Start of Provided material

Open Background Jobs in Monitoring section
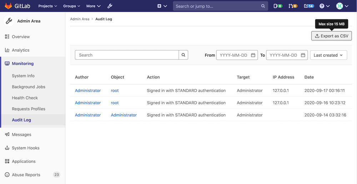Image resolution: width=357 pixels, height=184 pixels. click(x=29, y=87)
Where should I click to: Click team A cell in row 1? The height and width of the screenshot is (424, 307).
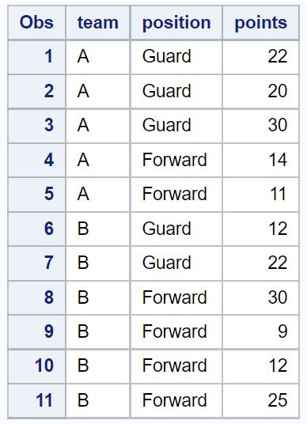pyautogui.click(x=98, y=57)
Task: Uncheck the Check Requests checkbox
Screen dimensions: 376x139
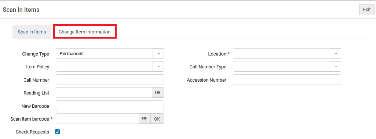Action: tap(57, 132)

End of Provided material

What to do => Restate every record exactly, please; do not copy the pictures.

Output of the task =>
Open Background Jobs in Monitoring section
Image resolution: width=357 pixels, height=184 pixels. click(x=29, y=87)
Where should I click to: Click team A cell in row 1? The height and width of the screenshot is (424, 307).
pyautogui.click(x=98, y=57)
Task: Uncheck the Check Requests checkbox
Screen dimensions: 376x139
Action: tap(57, 132)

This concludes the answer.